Однако пес все никак не замолкал, и потому я угрожающе занесла над ним ветку, которая была у меня в руке, но он и тут не угомонился. Разозлившись, я с силой хлестнула его. Я услышала свист, а затем увидела удивленные глаза пса, которого прут саданул по уху. Глупенькая, глупенькая псина, которую Марио щенком подарил Джанни и Иларии. Отто, дружелюбнейшее создание, вырос в нашем доме. Этот подарок муж сделал скорее себе, чем ребятам – он с детства хотел такую собаку. Вот и получилось избалованное животное, привыкшее, что ему во всем потакают. А теперь я кричала Отто: скотина, гадкая собака – и все лупила, и лупила, и лупила его, а он повизгивал и прижимался к земле, поджав уши, неподвижный и жалкий под градом яростных ударов.
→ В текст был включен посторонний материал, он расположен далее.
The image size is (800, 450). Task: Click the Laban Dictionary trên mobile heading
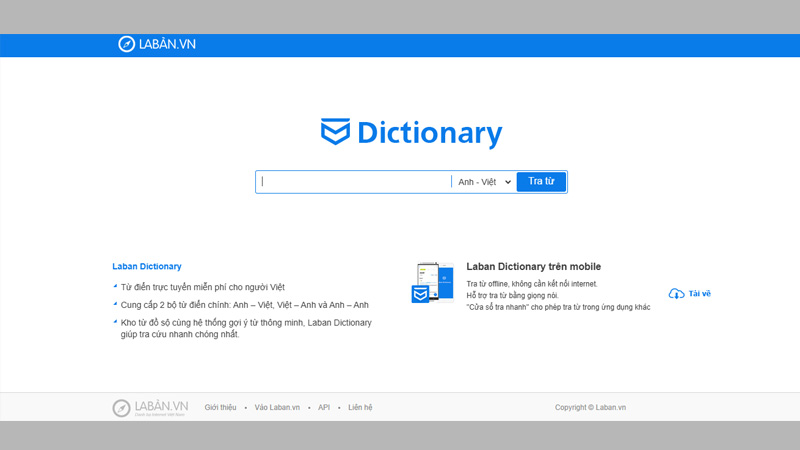(533, 267)
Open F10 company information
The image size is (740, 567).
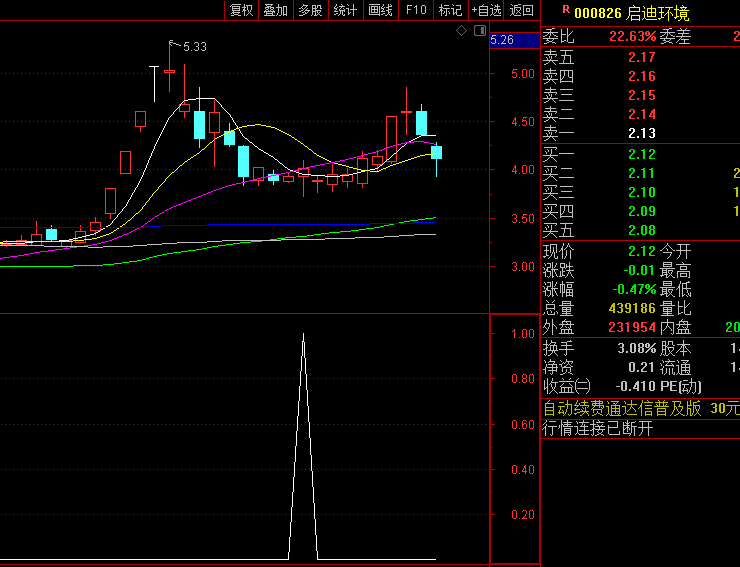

– Что вы делаете? – пробормотала женщина.
Оставив ее вопрос без ответа, я продолжала бить Отто. Она заспешила прочь, толкая перед собой одной рукой коляску и опасаясь уже не собаки, а меня.
Глава 12
Увидев ее реакцию, я опомнилась. Я смотрела, как женщина почти бежала по тропинке, вздымая клубы пыли. Потом я взглянула на Отто: несчастный пес, прикрыв морду лапами, жалобно скулил.
Выбросив прут, я присела рядом с ним и стала его гладить. Зачем я так с ним обошлась? Мне было до ужаса стыдно перед этим бедным растерянным животным. Без всякой причины он попал под раздачу. Вот так вмиг я перевернула с ног на голову весь его жизненный опыт – все смыло волной моей раздражительности. Да, бедный Отто, да, без конца повторяла я.
Мы отправились домой. Открыв дверь, я впустила собаку в квартиру и сразу же почувствовала, что внутри кто‐то есть.
Отто весело потрусил по коридору, к нему вернулись прежняя живость и хорошее настроение. Я бросилась в детскую – ребята оказались там, сидели каждый на своей кровати, на лицах было написано замешательство, оба портфеля валялись на полу… В полном недоумении я глянула на часы: случалось, что я напрочь забывала о детях.
– Чем так воняет? – спросил Джанни, отпихивая Отто.
– Отравой. У нас завелись муравьи.
Илария захныкала:
– А когда мы будем обедать?
Я покачала головой. Мне не давал покоя какой- то вопрос, однако я громким голосом принялась объяснять, что из‐за муравьев не ходила в магазин и ничего не приготовила, поэтому не знаю, чем их кормить.
И тут я вздрогнула, вспомнив, что хотела спросить:
– Как вы вошли в квартиру?
Вот именно, как они вошли? Ключей я им не давала, а открыть замок сами они точно не могли. Однако как‐то же они тут очутились! Я прижала их к себе сильно-пресильно. Я обнимала их, чтобы удостовериться, что это и впрямь мои дети из плоти и крови, а не призрачные видения.
Джанни ответил:
– Дверь была приоткрыта.
Я подошла к двери и внимательно ее осмотрела. Никаких следов взлома я не обнаружила, хотя в этом не было ничего странного – замок был такой старый, что его открыл бы и ребенок.
– Дома вы никого не застали? – взволнованно спросила я детей, гадая, вспугнули ли они воров или те все еще прячутся где‐то тут.
Прижимая к себе дочь и сына, я прошлась по квартире, немного успокоенная тем, что Отто, который все время путался у нас под ногами, не подавал сигнала опасности. Я все внимательно осмотрела – никого. Все было в идеальном порядке, всюду чисто, от нашествия муравьев не осталось и следа.
Тут снова заныла Илария:
– Что мы будем есть?
Я приготовила омлет. Джанни и Илария вмиг его умяли, я же перекусила хлебом и сыром. Ела я рассеянно, слушая одним ухом детскую болтовню – о школьных делах, одноклассниках и всяческих обидках.
Я размышляла: обычно воры рыскают повсюду, выворачивая на пол ящики; если им не удается найти ничего ценного, то из мести они гадят на постели, мочатся по всем углам. В квартире же все было в полном порядке. Хотя из любого правила бывают исключения. Я припомнила один случай двадцатилетней давности – в то время я еще жила вместе с родителями. Происшедшее шло вразрез со всеми россказнями о ворах. Как‐то, вернувшись домой, мы увидели, что дверь взломана; внутри, однако, все было в идеальном порядке. Ни намека на грязную месть. И только гораздо позже мы обнаружили, что пропала единственная наша ценная вещь – золотые часы, которые отец давным-давно подарил матери.
Оставив детей на кухне, я пошла проверить, целы ли деньги, – целы. А вот серьги, принадлежавшие бабушке Марио, я найти не смогла. Их не было ни в привычном месте, ни в ящике комода – вообще нигде.